Univariate analysis is the simplest way to analyze data. “Uni” means “one”, that is, your data has only one variable. It does not deal with causes or relationships (unlike regression) and its main objective is to describe; it takes the data, summarizes it, and finds patterns in it.
There are three categories of data analysis: univariate analysis, bivariate analysis, and multivariate analysis.
Univariate analysis is the simplest form of data analysis, in which the analyzed data contains only one variable. Being a single variable, it does not deal with causes or relationships. The main objective of univariate analysis is to describe the data and find the patterns that exist in it.
The variable can be thought of as a category in which data enters. An example of a variable in the univariate analysis could be “age”. Another could be “height.” Univariate analysis would not examine these two variables at the same time, nor would it examine the relationship between them.
Some ways to describe the patterns found in the univariate data include observing mean, fashion, median, range, variance, maximum, minimum, quartiles, and standard deviation. In addition, some ways to display univariate data are frequency distribution tables bar charts histograms, frequency polygons, and pie charts.
Bivariate analysis is used to find out if there is a relationship between two different variables. Something as simple as creating a scatter plot by plotting one variable against another in a Cartesian plane (think X and Y axes) can sometimes give you an idea of what the data is trying to tell you. If the data appears to fit a line or curve, then there is a relationship or correlation between the two variables. For example, you can choose to represent caloric intake versus weight.
Multivariate analysis is the analysis of three or more variables. There are many ways to perform multivariate analysis depending on your goals. Some of these methods are
Analysis of canonical correlation, clusters, correspondence, multiple correspondence, Factors and Generalized Procrustean
Multiple regression analysis
Partial least squares regression
Principal Component Analysis / Regression / PARAFAC
What is a variable in univariate analysis?

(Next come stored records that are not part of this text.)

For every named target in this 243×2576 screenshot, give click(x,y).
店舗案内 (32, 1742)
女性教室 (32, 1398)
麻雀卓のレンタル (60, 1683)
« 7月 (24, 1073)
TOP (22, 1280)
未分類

According to Kotz, S.; et al. (2006), a variable in univariate analysis is simply a condition or subset in which the data enter. You can think of it as a “category.” For example, the analysis could look at an “age” variable or it could look at “height” or “weight.” However, it does not look at more than one variable at a time, otherwise it becomes a bivariate analysis (or in the case of 3 or more variables it would be called multivariate analysis).
A variable is any feature that can be observed or measured in a subject. In clinical studies, a sample of subjects is collected and some variables of interest are considered. Univariate descriptive analysis of a single variable aims to describe the distribution of the variable in a sample and is the first important step of any study.
Authors should identify the type and number of variables examined, as well as the missing data for each variable.
Variables can be categorical or numerical.
Categorical or qualitative data can be binary, nominal or ordinal. Binary variables are characterized by having only two possible categories, for example male/female, dead/alive.
When there are more than two categories/classes, it is important to distinguish between nominal variables, such as blood type, and ordinal variables, such as the stage of the disease.
Categorical data should be presented not only giving percentages for each class, but also absolute frequencies.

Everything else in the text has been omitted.